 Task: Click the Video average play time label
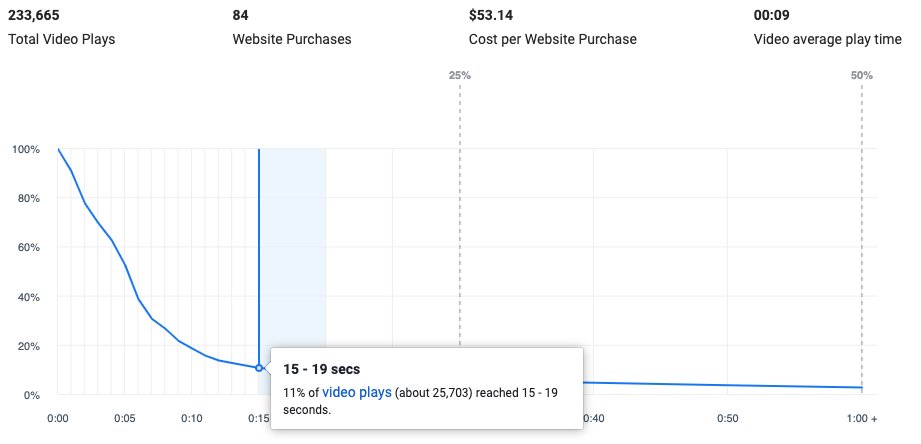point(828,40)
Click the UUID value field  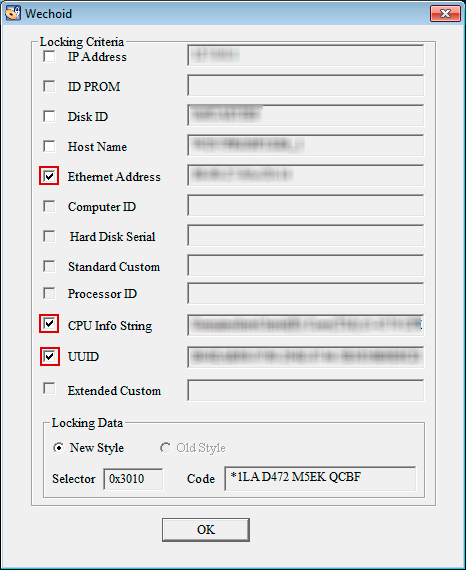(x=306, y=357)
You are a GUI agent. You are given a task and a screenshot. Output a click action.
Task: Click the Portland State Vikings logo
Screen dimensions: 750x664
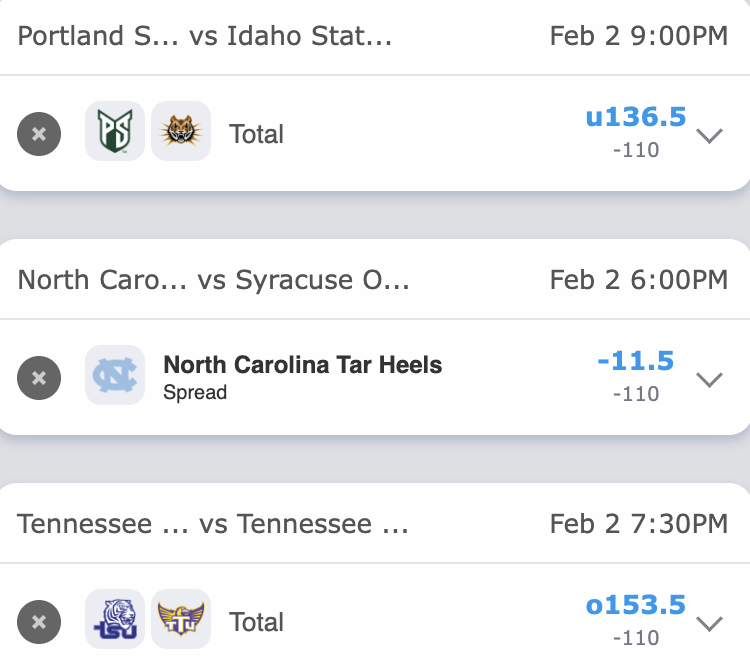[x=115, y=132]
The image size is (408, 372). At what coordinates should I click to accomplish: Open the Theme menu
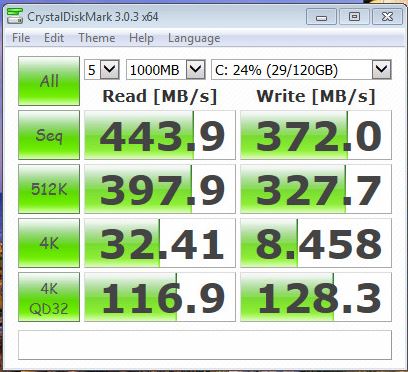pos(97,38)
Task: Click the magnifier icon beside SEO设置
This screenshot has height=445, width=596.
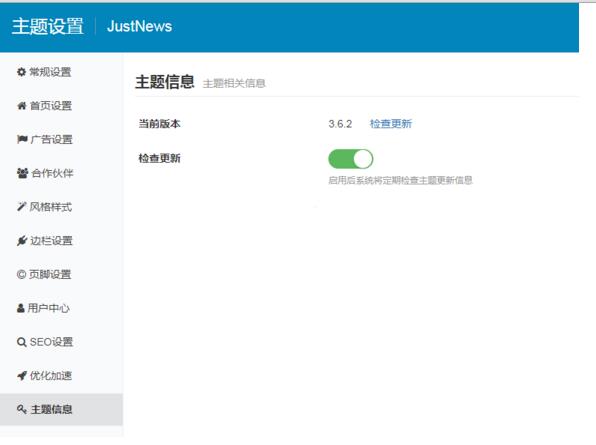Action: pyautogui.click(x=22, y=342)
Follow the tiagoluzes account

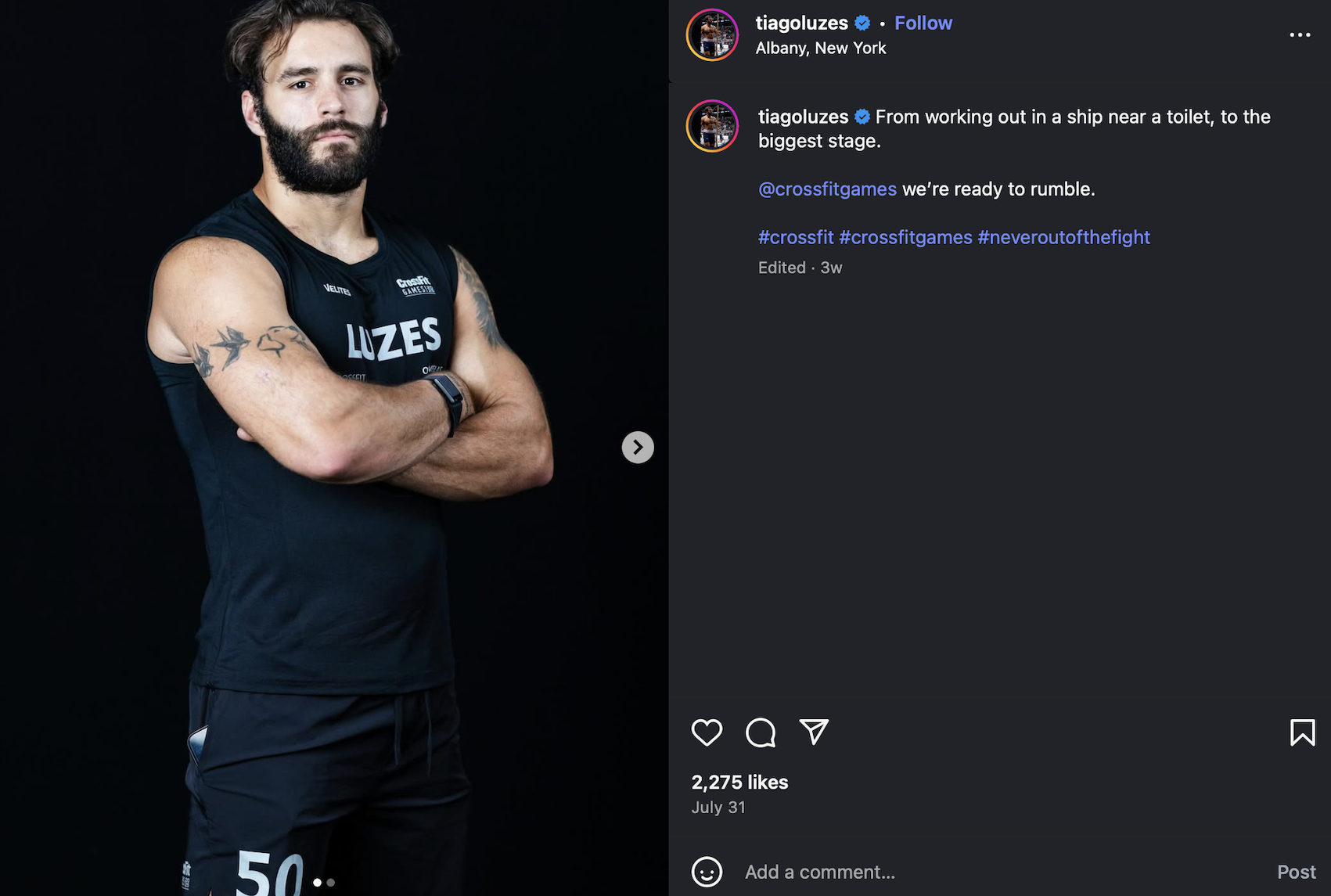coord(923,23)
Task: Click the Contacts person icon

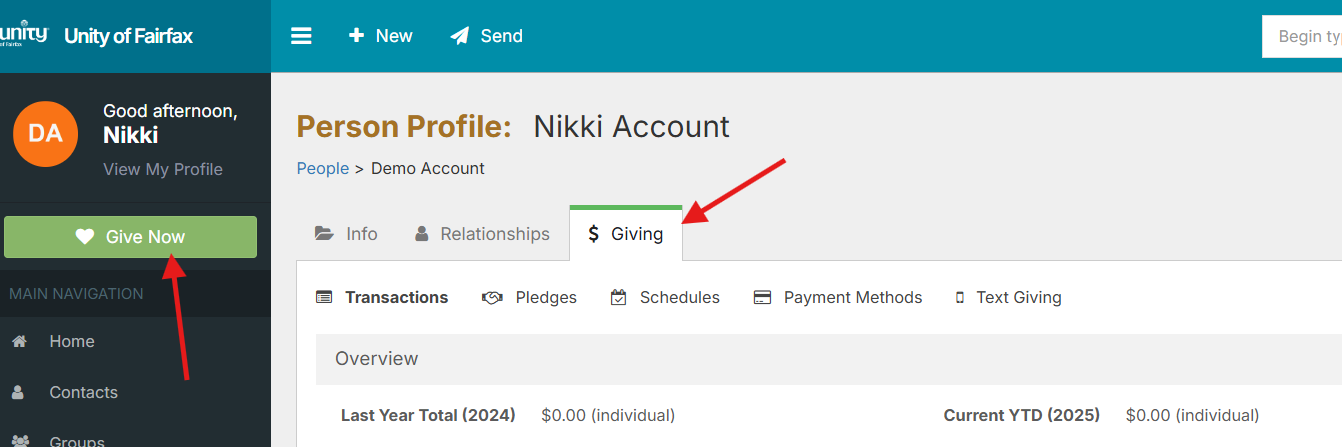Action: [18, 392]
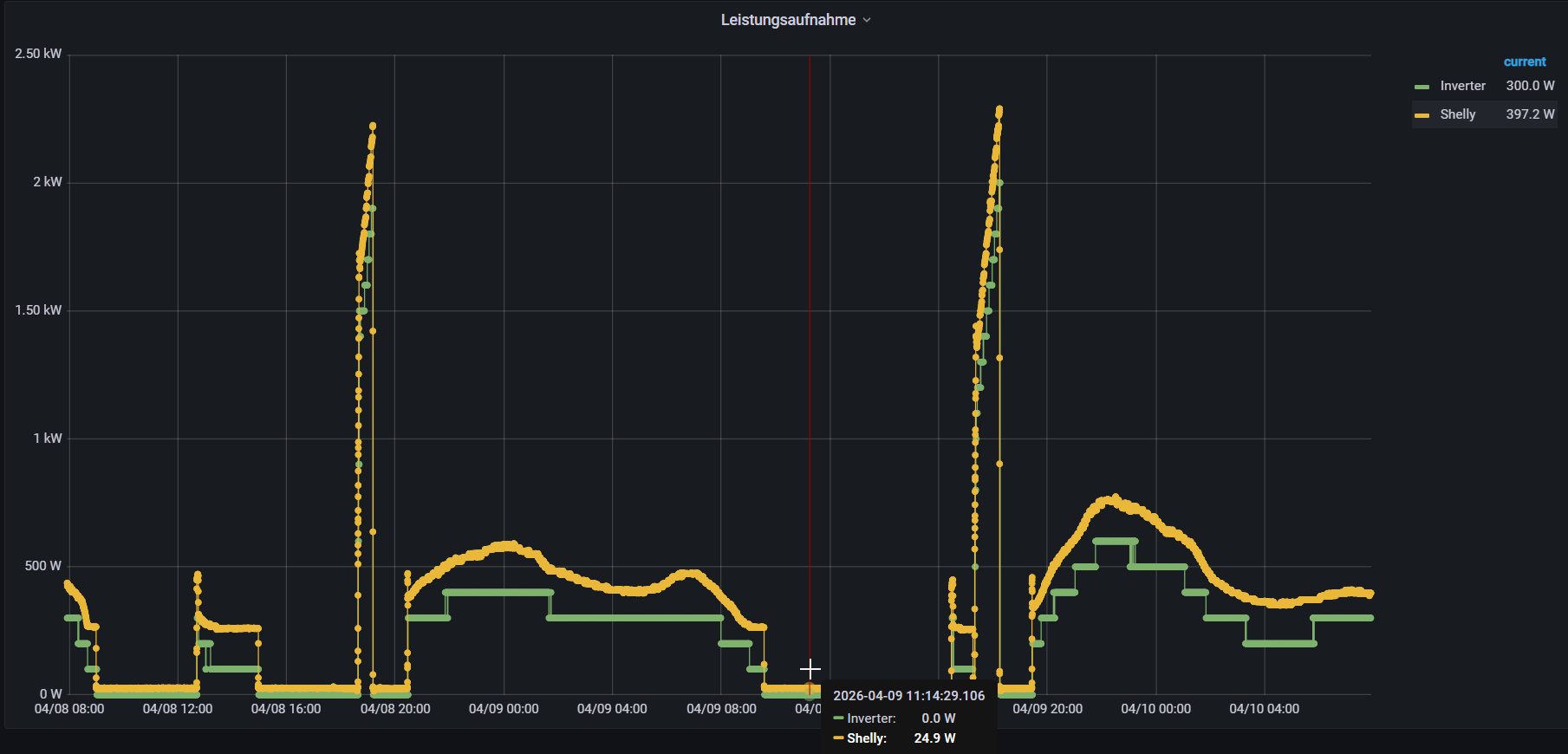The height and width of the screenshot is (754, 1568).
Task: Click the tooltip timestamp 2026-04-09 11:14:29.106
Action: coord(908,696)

☆ ☆ ☆ ☆

§ **What you need to do**:
Please return only the lines from the one holding "Task: Click the magnifier icon beside SEO设置" through the end of the data, both ends included; do not copy any pictures.

§ **Finished exercise**:
Task: Click the magnifier icon beside SEO设置
This screenshot has height=445, width=596.
Action: pyautogui.click(x=22, y=342)
Follow the tiagoluzes account

coord(923,23)
Task: Click the Contacts person icon

Action: [18, 392]
The height and width of the screenshot is (754, 1568).
Task: Click the tooltip timestamp 2026-04-09 11:14:29.106
Action: coord(908,696)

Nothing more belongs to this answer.